## BEGIN

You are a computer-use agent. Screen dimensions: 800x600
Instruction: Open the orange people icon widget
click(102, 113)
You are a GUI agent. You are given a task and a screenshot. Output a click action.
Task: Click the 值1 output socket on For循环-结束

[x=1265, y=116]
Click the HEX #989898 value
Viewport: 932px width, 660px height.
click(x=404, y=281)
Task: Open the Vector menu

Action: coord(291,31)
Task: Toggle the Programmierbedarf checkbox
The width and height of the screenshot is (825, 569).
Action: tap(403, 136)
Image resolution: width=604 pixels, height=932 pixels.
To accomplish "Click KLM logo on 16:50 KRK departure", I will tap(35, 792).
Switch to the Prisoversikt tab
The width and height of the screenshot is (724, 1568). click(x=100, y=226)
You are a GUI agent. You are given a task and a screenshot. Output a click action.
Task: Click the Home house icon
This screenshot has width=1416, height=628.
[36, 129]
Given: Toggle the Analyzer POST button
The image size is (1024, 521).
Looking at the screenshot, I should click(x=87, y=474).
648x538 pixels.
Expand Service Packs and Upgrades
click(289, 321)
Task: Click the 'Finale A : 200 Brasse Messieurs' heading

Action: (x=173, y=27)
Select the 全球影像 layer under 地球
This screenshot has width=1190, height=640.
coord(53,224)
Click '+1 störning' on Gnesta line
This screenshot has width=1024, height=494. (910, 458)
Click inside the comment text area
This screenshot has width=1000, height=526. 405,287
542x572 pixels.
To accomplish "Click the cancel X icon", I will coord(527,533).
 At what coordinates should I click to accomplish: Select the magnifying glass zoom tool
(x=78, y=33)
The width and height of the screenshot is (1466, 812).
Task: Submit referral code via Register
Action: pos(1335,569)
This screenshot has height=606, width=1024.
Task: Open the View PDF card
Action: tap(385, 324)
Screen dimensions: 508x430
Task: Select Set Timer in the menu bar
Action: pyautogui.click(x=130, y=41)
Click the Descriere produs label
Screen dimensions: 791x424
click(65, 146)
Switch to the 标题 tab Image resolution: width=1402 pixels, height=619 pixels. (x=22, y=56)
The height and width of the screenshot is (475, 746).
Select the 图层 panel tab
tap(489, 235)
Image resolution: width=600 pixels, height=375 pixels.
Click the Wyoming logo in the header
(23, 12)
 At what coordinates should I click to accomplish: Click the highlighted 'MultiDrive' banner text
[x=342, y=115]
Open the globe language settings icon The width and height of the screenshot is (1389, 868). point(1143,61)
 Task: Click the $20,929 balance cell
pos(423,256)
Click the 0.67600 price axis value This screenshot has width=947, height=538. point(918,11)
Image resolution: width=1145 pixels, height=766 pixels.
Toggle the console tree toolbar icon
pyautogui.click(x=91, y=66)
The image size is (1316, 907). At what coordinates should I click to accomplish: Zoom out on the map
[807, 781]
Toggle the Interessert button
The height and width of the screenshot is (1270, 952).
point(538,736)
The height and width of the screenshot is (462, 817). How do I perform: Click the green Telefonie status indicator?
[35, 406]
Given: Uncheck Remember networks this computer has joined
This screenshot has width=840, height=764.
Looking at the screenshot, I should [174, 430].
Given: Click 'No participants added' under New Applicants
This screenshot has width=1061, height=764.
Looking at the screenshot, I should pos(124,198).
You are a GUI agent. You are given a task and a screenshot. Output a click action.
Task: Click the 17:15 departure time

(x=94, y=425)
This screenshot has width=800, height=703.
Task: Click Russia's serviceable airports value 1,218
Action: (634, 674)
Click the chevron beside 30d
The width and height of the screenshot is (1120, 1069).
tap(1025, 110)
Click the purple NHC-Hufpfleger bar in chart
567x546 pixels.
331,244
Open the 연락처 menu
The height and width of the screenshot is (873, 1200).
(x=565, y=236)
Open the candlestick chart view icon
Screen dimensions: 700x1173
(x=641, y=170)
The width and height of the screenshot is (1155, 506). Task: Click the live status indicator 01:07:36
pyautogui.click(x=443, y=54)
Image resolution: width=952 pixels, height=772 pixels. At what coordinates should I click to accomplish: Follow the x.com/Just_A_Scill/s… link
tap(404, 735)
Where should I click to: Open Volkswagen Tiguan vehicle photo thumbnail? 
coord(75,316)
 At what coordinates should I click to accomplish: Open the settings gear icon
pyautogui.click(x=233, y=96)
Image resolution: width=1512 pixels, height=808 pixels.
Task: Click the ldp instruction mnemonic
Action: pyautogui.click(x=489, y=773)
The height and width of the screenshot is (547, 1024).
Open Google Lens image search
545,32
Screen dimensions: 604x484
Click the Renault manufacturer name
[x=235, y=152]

## END

GIVEN PROBLEM
Can you quote the listing above line for line, with no changes?

RIGHT ANSWER
You are a computer-use agent. Screen dimensions: 800x600
Instruction: Open the orange people icon widget
click(102, 113)
You are a GUI agent. You are given a task and a screenshot. Output a click action.
Task: Click the 值1 output socket on For循环-结束

[x=1265, y=116]
Click the HEX #989898 value
Viewport: 932px width, 660px height.
click(x=404, y=281)
Task: Open the Vector menu

Action: coord(291,31)
Task: Toggle the Programmierbedarf checkbox
The width and height of the screenshot is (825, 569).
Action: tap(403, 136)
Image resolution: width=604 pixels, height=932 pixels.
To accomplish "Click KLM logo on 16:50 KRK departure", I will tap(35, 792).
Switch to the Prisoversikt tab
The width and height of the screenshot is (724, 1568). click(x=100, y=226)
You are a GUI agent. You are given a task and a screenshot. Output a click action.
Task: Click the Home house icon
This screenshot has width=1416, height=628.
[36, 129]
Given: Toggle the Analyzer POST button
The image size is (1024, 521).
Looking at the screenshot, I should click(x=87, y=474).
648x538 pixels.
Expand Service Packs and Upgrades
click(289, 321)
Task: Click the 'Finale A : 200 Brasse Messieurs' heading

Action: (x=173, y=27)
Select the 全球影像 layer under 地球
This screenshot has width=1190, height=640.
coord(53,224)
Click '+1 störning' on Gnesta line
This screenshot has width=1024, height=494. (910, 458)
Click inside the comment text area
This screenshot has width=1000, height=526. 405,287
542x572 pixels.
To accomplish "Click the cancel X icon", I will coord(527,533).
 At what coordinates should I click to accomplish: Select the magnifying glass zoom tool
(x=78, y=33)
The width and height of the screenshot is (1466, 812).
Task: Submit referral code via Register
Action: pos(1335,569)
This screenshot has height=606, width=1024.
Task: Open the View PDF card
Action: tap(385, 324)
Screen dimensions: 508x430
Task: Select Set Timer in the menu bar
Action: pyautogui.click(x=130, y=41)
Click the Descriere produs label
Screen dimensions: 791x424
click(65, 146)
Switch to the 标题 tab Image resolution: width=1402 pixels, height=619 pixels. (x=22, y=56)
The height and width of the screenshot is (475, 746).
Select the 图层 panel tab
tap(489, 235)
Image resolution: width=600 pixels, height=375 pixels.
Click the Wyoming logo in the header
(23, 12)
 At what coordinates should I click to accomplish: Click the highlighted 'MultiDrive' banner text
[x=342, y=115]
Open the globe language settings icon The width and height of the screenshot is (1389, 868). point(1143,61)
 Task: Click the $20,929 balance cell
pos(423,256)
Click the 0.67600 price axis value This screenshot has width=947, height=538. point(918,11)
Image resolution: width=1145 pixels, height=766 pixels.
Toggle the console tree toolbar icon
pyautogui.click(x=91, y=66)
The image size is (1316, 907). At what coordinates should I click to accomplish: Zoom out on the map
[807, 781]
Toggle the Interessert button
The height and width of the screenshot is (1270, 952).
point(538,736)
The height and width of the screenshot is (462, 817). How do I perform: Click the green Telefonie status indicator?
[35, 406]
Given: Uncheck Remember networks this computer has joined
This screenshot has width=840, height=764.
Looking at the screenshot, I should [174, 430].
Given: Click 'No participants added' under New Applicants
This screenshot has width=1061, height=764.
Looking at the screenshot, I should pos(124,198).
You are a GUI agent. You are given a task and a screenshot. Output a click action.
Task: Click the 17:15 departure time

(x=94, y=425)
This screenshot has width=800, height=703.
Task: Click Russia's serviceable airports value 1,218
Action: (634, 674)
Click the chevron beside 30d
The width and height of the screenshot is (1120, 1069).
tap(1025, 110)
Click the purple NHC-Hufpfleger bar in chart
567x546 pixels.
331,244
Open the 연락처 menu
The height and width of the screenshot is (873, 1200).
(x=565, y=236)
Open the candlestick chart view icon
Screen dimensions: 700x1173
(x=641, y=170)
The width and height of the screenshot is (1155, 506). Task: Click the live status indicator 01:07:36
pyautogui.click(x=443, y=54)
Image resolution: width=952 pixels, height=772 pixels. At what coordinates should I click to accomplish: Follow the x.com/Just_A_Scill/s… link
tap(404, 735)
Where should I click to: Open Volkswagen Tiguan vehicle photo thumbnail? 
coord(75,316)
 At what coordinates should I click to accomplish: Open the settings gear icon
pyautogui.click(x=233, y=96)
Image resolution: width=1512 pixels, height=808 pixels.
Task: Click the ldp instruction mnemonic
Action: pyautogui.click(x=489, y=773)
The height and width of the screenshot is (547, 1024).
Open Google Lens image search
545,32
Screen dimensions: 604x484
Click the Renault manufacturer name
[x=235, y=152]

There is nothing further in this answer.